Ubiquitin ligase TRAF2 attenuates the transcriptional activity of the core clock protein BMAL1 and affects the maximal Per1 mRNA level of the circadian clock in cells.

The ubiquitin-proteasome system (UPS) modulates the ubiquitination and degradation of many proteins and thus alters their abundance and biological functions. The core clock protein, aryl hydrocarbon receptor nuclear translocator-like protein 1 (ARNTL or BMAL1), is the master regulator of the circadian clock and plays important roles in the regulation of many biological processes, such as protein synthesis, cell senescence, and circadian rhythms. However, the influence of the UPS on BMAL1 is not fully understood. Here, we find an E3 ubiquitin ligase, TNF receptor-associated factor 2 (TRAF2), as an interacting protein of BMAL1 to reduce its stability.

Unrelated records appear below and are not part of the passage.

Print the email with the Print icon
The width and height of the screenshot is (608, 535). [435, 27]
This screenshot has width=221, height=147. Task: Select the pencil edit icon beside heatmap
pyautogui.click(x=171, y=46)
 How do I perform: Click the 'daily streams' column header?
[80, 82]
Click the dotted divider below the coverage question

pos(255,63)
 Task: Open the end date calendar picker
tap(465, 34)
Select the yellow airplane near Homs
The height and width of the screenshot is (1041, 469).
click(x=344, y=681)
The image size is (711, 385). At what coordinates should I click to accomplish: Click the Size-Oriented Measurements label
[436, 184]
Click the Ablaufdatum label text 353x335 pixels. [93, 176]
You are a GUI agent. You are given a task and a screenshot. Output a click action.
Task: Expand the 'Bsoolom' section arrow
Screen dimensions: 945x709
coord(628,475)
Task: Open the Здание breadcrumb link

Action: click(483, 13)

Biochemical experiments demonstrate that this regulation is achieved through the ubiquitination and subsequent degradation of BMAL1. We further reveal that BMAL1 preferentially interacts with the zinc finger domain but not the conventional substrate recognition domain in TRAF2. Functional studies find that TRAF2 expression reduces the BMAL1 transcriptional activity and Traf2 knockdown elevates the maximal Per1 mRNA level of the circadian clock in a neuroblastoma cell line. This work discovers TRAF2 as a novel regulatory factor for BMAL1 and reveals a new domain in TRAF2 for substrate binding, which may extend the regulatory functions of TRAF2 and BMAL1 in many biological processes, such as circadian rhythm.